Making a taxon paraphyletic in order to wipe it out is not fair
in extinction studies."

However you want to classify it is alright with me.  But what
happened was this: non-stealthy egg-laying, non-avian dinosaurs
became extinct, and stealthy egg-laying avian dinosaurs did not.

5. Thomas Holtz says: "Why would a...small hypsilophodont nest be
so hard to conceal."

Because even they were above the threshhold of discovery.  A bird
approaches its nest, alights near it, looks for predators, and
finally, flies to its nest.  A hypsilophodont could not do this. 
If it were to brave the deep close cover required for absolute
protection of the egg, it must deal with the alert, and
reproductively secure mammals on their own terms--especially when
they left the nest--which must be often!

6. T. H. says: "...there is no evidence that Mesozoic birds were
tree nesters."

But we would expect to it.

7. "(mammal egg-layers had problems too, but they made it through
the K/T)."

Mammal egg layers could be stealthy.  They could put them in
burrows.  Look at the platypus.  It burrows _under water_.  Tell
me that is not an adaptation for stealth--against egg predation!
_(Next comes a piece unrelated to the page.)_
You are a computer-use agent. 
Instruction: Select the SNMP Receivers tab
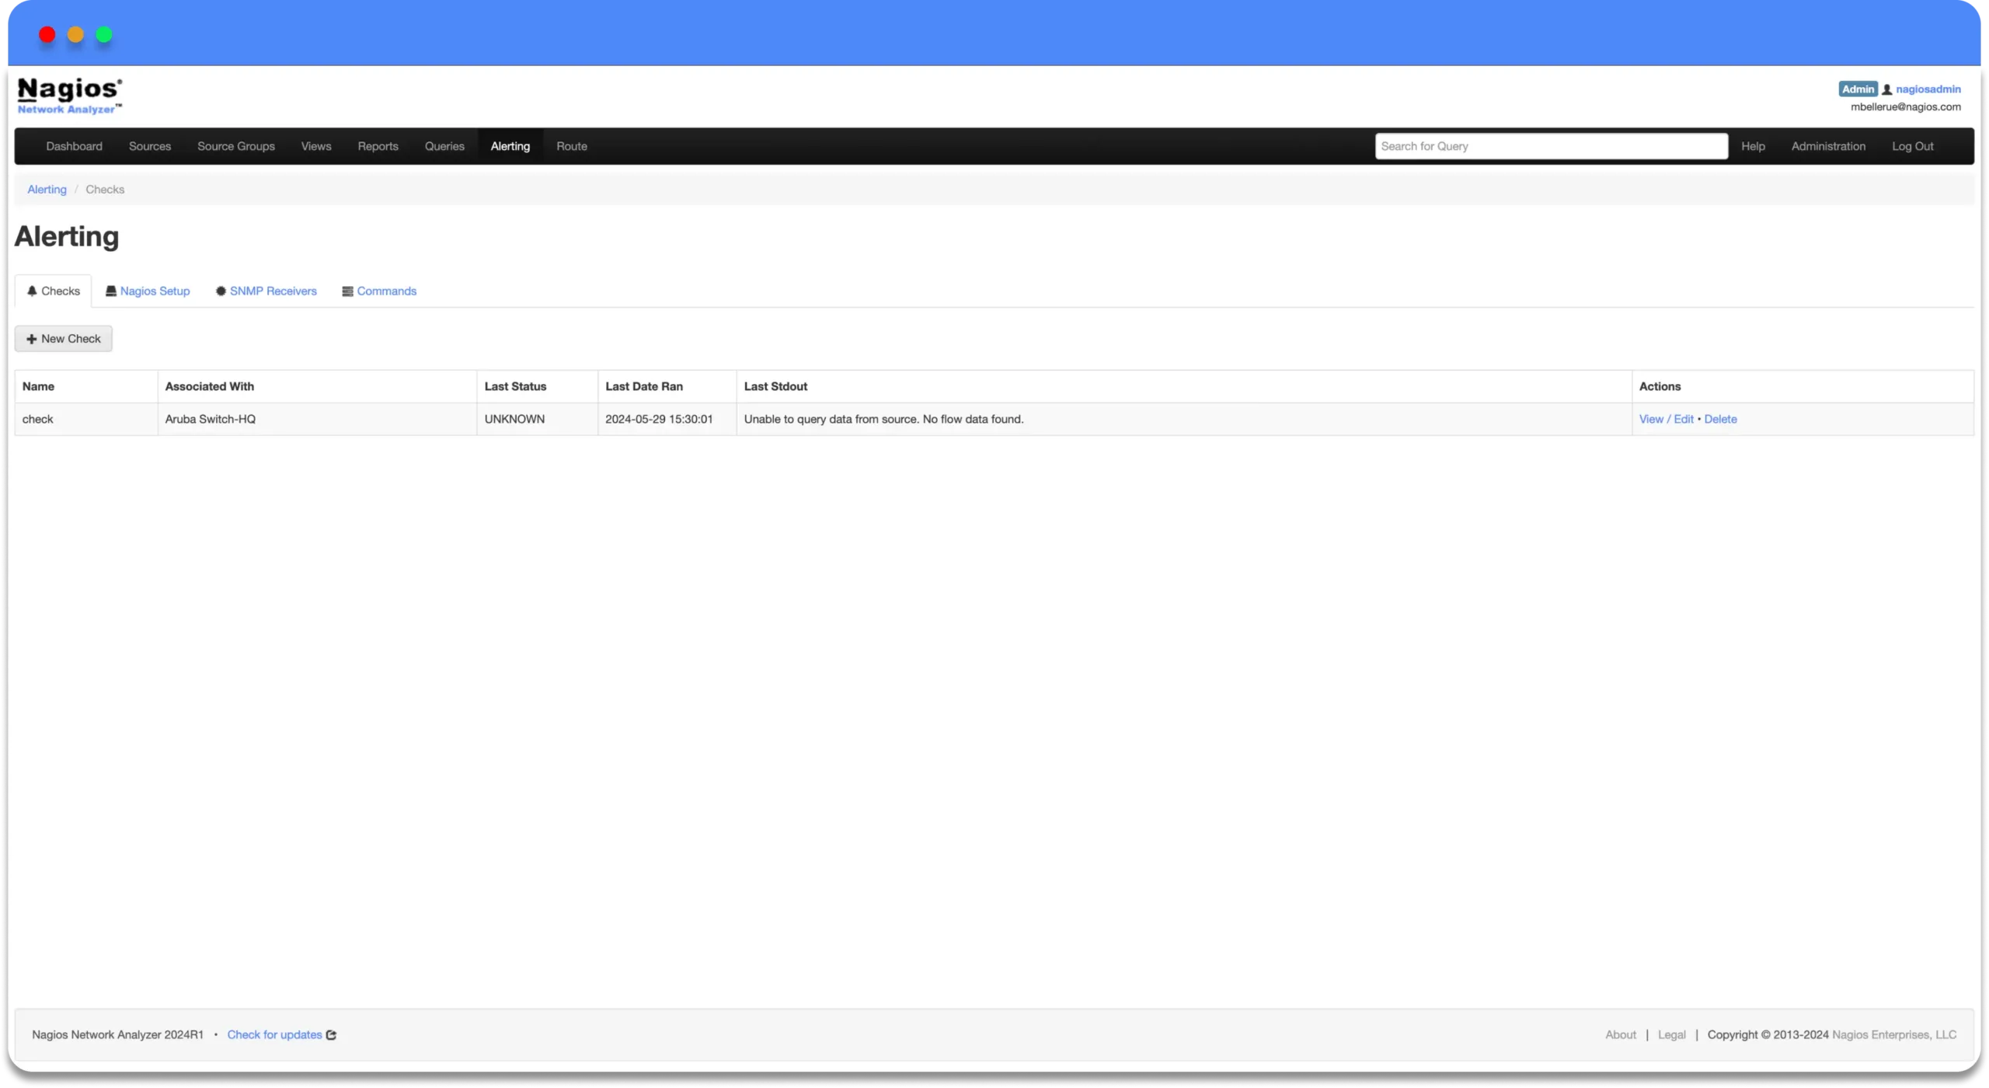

8. "(Cretaceous birds were incapable of attacking juvenile
dinosaurs)".

Poor fossil record--unknown.  It is likely that prey birds ate
then what they eat now: small animals.  If juvenile dinosaurs
were too big for birds, there were plenty of other animals to
prey on them.  Greg Paul says that most of the biomass of
dinosaurs is tied up in the juveniles, i.e., they get eaten
before they mature.  I maintain that dinosaur existence had been
marginal for a long time.  This perhaps contributed to the slow
decline in diversity (if that's what the fossil record says) over
the Cretaceous).  Then, something happened to push them quietly
into a precipitous decline (in geologic time), i.e., more dinos
were dying than were being born.  A very small difference in
predation could have achieved this.

9. Darren Naish says: "...funny how (New Zealand's dinosaurs)
died out at the same time as other forms worldwide."

A conundrum!  But, if NZ broke off with a representative cargo of
dinos and mammals (is that what happened?), would it not be
reasonable to suggest that mammals could evolve to exploit the
same niche dimension as the mainland mammals (eggs), in a process
which had perhaps already begun.  Surely the recent introduction
of mammals has mimicked what has happened on the mainland:
extinction of small, two-legged, non-flying, ground laying
animals.

10. Norm King says: "There's no (impact scenario dogma.  But I'm
still sitting here waiting here for an equally competent
alternative."

Well, it _was_ your challenge which drew me out.  If nothing else
it was good to get it off my chest.  But I wonder what sort of
evidence along these lines would convince you that the reason
dinosaurs died out was over predation of their eggs and
juveniles?  

11. N.K. says: "We might expect to see _something_ to fill
(dinosaur) niches (if they died out gradually)."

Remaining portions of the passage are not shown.